The “child’s advocate” seems satisfied with Kasich’s answer to her question about pre-K education. “I’m for it.” He says. “Not universal, but for those who can’t afford it. We didn’t need government assistance to send our children”—he means he and his wife, not he and the woman in the crowd — “but we did. So I support it. The proof’s in the pudding.” He asks her to give her card to his people afterwards.
One man has an extended colloquy with Kasich about entitlement programs. “In the state of Florida, there was a study I read, they were spending more on fraud then on benefits,” says the man. Kasich says you have to try to reduce fraud, but there’s no line-item in the budget for it. You have to go find it. And eliminating fraud will not save the programs. There have to be structural reforms.
Kasich points out that he had put forward, back in the ’90s, a plan to reform social security. Younger people would have started at a lower pay out, but they would have had the option to invest a portion of the funds in private funds. “Of course no one voted for it,” Kasich says. The man in the crowd seems to be supportive of social security, but he then suggests that the program should be optional. “I’m not in favor of that,” says Kasich.

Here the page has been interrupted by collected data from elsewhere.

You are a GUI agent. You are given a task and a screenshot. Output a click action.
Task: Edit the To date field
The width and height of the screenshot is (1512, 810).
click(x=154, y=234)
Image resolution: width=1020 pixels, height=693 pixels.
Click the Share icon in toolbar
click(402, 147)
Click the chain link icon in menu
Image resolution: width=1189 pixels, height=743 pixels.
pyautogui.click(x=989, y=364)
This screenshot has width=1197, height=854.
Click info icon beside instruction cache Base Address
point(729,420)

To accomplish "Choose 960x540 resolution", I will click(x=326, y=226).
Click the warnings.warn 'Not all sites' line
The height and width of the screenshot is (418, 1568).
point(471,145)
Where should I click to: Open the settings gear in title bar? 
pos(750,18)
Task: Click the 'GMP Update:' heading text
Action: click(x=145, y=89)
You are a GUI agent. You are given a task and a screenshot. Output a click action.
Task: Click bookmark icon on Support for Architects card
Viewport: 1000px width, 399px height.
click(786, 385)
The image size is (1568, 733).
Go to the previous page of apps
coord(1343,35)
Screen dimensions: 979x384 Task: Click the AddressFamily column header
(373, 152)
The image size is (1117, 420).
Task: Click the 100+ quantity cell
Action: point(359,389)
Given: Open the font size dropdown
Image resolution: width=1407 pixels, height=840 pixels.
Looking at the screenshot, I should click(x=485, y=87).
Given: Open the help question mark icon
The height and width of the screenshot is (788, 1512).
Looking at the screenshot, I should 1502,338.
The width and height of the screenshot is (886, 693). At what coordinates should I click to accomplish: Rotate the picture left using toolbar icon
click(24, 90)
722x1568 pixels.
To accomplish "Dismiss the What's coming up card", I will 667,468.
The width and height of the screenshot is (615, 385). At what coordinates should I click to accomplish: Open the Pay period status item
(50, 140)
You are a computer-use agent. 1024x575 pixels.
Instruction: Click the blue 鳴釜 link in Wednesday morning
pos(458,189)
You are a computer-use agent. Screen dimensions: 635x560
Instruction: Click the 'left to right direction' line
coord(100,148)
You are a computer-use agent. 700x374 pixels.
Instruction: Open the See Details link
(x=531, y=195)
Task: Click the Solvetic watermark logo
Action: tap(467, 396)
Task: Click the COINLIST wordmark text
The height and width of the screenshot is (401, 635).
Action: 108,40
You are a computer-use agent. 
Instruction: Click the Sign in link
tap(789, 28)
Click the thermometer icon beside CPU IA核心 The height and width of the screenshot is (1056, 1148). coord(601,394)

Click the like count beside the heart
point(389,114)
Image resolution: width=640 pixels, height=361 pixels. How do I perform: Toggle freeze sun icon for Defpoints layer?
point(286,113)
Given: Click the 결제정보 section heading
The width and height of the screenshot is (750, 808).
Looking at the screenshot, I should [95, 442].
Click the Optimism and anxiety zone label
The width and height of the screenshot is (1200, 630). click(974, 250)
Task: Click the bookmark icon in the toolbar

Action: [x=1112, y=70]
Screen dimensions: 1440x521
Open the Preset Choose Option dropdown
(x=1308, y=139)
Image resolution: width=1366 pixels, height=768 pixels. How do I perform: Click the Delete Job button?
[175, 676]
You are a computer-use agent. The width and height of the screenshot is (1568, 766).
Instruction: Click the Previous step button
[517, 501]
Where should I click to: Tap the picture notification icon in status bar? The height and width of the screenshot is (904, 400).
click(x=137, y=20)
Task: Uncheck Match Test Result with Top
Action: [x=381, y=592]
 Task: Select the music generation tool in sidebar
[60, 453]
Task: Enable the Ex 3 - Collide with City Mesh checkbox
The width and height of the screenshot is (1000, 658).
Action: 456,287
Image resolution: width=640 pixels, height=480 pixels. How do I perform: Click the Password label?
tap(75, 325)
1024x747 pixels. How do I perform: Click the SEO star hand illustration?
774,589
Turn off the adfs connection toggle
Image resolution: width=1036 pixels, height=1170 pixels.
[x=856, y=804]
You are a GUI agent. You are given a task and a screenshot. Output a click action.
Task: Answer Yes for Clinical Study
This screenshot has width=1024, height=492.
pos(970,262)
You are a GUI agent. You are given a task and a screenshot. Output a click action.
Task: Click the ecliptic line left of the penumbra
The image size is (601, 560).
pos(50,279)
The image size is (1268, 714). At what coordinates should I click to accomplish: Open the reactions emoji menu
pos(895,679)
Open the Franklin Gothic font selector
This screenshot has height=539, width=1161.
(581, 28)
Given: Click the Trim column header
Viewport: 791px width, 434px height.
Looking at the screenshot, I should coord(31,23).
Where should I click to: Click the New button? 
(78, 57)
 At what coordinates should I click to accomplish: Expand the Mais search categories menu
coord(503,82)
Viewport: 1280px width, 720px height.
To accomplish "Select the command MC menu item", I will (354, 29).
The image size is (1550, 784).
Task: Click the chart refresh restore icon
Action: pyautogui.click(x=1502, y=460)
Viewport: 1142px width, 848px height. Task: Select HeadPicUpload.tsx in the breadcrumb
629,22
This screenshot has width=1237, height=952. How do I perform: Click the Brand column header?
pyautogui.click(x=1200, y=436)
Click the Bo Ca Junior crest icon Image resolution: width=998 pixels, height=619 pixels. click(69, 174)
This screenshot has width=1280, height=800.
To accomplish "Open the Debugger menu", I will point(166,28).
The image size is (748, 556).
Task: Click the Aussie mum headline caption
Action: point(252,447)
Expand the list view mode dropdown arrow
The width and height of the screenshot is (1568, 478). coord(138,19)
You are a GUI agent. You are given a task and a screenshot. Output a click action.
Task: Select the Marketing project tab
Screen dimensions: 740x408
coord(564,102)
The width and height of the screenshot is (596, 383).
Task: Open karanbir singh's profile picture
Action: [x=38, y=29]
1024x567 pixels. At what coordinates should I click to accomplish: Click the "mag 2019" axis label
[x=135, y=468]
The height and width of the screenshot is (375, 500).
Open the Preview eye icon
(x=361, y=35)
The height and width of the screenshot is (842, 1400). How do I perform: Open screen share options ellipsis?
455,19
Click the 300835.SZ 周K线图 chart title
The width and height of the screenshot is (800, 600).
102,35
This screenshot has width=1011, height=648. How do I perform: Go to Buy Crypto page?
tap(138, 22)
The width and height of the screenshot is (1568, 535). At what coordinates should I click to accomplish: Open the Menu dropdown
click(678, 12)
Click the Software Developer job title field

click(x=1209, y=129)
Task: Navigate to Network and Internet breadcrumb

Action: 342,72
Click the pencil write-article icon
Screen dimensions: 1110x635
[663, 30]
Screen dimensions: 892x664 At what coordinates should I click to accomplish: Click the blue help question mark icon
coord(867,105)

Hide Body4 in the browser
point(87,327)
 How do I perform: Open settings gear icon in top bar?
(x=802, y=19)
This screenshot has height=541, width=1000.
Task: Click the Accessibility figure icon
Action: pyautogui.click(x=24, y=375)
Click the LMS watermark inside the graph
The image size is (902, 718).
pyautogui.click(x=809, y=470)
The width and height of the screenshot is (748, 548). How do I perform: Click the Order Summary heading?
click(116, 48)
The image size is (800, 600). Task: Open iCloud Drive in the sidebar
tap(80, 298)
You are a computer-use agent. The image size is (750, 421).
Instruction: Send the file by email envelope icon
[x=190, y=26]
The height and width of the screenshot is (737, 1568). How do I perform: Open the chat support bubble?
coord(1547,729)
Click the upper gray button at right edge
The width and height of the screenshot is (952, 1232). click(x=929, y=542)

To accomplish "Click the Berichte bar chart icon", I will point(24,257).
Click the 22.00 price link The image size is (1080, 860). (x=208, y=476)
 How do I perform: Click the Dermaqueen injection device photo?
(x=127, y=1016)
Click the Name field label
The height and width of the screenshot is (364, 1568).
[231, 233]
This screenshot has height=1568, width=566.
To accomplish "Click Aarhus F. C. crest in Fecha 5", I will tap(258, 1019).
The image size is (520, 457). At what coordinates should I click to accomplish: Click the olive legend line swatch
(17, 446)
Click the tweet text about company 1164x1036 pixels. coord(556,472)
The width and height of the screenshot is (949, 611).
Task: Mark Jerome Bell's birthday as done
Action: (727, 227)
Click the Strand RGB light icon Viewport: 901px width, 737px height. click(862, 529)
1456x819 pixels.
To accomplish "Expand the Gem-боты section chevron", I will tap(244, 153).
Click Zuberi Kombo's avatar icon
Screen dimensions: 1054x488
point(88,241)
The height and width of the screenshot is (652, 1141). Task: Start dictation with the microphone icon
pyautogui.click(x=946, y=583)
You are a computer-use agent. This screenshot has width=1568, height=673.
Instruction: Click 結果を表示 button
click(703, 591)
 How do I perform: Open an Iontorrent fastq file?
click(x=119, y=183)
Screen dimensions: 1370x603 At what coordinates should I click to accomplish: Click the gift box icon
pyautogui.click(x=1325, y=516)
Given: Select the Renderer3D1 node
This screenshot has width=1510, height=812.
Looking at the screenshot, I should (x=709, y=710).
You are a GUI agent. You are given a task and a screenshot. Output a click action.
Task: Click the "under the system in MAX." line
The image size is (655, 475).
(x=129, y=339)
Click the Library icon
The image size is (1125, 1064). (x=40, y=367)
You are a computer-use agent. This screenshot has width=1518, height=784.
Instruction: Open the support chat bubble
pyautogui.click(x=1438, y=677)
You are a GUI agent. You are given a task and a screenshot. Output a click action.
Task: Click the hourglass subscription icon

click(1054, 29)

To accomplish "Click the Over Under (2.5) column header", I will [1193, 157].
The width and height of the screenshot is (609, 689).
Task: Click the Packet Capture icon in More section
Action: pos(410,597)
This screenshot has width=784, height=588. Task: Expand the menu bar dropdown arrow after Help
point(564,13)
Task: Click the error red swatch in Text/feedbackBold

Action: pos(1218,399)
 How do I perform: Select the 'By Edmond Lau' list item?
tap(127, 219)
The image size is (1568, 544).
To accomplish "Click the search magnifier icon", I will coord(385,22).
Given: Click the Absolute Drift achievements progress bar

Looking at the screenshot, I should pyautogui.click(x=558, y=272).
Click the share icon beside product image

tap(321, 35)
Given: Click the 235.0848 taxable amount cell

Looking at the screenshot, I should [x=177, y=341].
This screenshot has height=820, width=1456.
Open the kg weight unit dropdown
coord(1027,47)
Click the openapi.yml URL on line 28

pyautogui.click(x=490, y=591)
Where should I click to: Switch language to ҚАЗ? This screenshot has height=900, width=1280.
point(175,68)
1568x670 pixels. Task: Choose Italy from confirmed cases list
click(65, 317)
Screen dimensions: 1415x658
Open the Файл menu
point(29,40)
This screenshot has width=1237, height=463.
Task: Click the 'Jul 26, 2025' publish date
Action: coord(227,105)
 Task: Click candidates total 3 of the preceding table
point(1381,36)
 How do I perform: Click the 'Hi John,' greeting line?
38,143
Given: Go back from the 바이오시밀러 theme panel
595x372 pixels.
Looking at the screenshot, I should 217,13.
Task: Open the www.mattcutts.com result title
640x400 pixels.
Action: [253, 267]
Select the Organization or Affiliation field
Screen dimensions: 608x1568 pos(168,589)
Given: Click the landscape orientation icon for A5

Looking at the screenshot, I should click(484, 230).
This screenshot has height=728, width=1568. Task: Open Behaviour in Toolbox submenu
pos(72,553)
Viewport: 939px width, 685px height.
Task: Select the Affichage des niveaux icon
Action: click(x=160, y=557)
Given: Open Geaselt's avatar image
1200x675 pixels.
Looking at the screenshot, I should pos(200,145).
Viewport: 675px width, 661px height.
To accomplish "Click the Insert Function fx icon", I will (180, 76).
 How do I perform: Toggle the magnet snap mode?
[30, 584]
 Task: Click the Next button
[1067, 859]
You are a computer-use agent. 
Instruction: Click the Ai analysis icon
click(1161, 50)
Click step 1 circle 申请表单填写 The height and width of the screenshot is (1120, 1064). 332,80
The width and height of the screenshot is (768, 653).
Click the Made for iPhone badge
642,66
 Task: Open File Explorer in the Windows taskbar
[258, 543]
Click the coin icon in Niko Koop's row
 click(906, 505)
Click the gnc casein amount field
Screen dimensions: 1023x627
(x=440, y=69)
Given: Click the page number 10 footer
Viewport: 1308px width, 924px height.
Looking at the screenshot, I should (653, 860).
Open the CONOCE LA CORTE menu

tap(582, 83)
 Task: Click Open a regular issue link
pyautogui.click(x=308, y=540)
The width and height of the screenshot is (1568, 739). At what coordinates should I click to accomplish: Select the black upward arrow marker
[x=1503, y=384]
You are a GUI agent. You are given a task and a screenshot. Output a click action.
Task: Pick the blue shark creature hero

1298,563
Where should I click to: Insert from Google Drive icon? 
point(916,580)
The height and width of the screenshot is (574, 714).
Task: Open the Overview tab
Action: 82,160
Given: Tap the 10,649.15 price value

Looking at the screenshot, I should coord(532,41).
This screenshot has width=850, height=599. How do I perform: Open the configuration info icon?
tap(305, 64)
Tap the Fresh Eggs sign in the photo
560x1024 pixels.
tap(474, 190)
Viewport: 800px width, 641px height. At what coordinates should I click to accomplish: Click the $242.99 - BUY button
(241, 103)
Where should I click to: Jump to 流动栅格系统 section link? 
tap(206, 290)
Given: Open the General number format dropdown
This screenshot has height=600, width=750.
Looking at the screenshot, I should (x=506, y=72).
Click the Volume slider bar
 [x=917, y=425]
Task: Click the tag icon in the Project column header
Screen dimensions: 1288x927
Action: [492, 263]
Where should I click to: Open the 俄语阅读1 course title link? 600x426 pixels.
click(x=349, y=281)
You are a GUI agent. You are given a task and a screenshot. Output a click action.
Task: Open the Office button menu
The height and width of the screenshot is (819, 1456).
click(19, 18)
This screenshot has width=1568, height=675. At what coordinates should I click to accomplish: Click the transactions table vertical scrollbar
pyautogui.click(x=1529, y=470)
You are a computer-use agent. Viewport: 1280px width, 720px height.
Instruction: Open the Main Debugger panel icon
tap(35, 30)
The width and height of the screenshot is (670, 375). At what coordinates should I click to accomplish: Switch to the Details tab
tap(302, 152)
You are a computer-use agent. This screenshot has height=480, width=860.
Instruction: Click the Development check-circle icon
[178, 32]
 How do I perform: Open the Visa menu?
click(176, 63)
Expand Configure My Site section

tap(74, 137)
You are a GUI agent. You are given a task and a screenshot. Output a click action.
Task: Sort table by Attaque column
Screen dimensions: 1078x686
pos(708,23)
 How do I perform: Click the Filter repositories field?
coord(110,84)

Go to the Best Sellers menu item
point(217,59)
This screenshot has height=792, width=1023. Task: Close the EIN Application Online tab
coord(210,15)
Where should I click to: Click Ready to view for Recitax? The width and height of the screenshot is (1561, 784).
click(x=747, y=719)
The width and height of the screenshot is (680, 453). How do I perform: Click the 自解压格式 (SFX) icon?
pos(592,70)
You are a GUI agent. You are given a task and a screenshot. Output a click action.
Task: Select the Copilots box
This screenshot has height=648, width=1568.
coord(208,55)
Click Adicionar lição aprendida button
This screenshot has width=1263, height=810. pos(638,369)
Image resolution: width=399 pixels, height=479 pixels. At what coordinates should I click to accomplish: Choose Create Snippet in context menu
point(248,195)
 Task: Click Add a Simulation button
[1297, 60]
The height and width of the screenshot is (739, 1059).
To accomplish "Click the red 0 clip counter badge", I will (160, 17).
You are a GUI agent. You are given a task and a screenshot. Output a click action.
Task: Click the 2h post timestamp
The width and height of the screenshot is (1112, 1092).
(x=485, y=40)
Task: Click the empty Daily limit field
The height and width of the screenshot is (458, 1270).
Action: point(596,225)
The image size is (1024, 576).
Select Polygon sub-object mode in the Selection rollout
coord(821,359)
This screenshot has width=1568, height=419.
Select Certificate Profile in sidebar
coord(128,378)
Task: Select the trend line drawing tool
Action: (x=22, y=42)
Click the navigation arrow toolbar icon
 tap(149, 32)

Afterwards I ask the governor, “What if Iran gets a bomb? What are you going to do?”
“Well, we don’t want it to get to that point obviously,” he says, adding that we would need to put the sanctions back in place. “If it gets to that, we’ll have to respond.”
“Militarily,” I say.
“Not necessarily,” he replies, looking me in the eye. Is he trying to figure out which way I lean on the question? “We don’t want to broadcast that we’re going to go to war.” If we do that, we have to go over there. There are lots of ramifications.
“We don’t want Iran to drop a bomb on Israel,” I say.
“Absolutely not,” he says. “We’re very clear” that Israel must be defended.
“I’m the father of two Marine combat veterans,” says a man over my shoulder. “Our current president is decimating the military. This man will rebuild the military!” He shakes Kasich’s hand.
“He’s a politician,” says Vince afterwards. “All these politicians. He was in Washington 18 years. He’s part of the problem. He thinks there’s no corruption in Washington? We don’t need more politicians.”
But many of the attendees, wearing “Kasich is for US” shirts and stickers, are enthusiastic for the governor of Ohio.
Disclaimer: All quotes are from memory.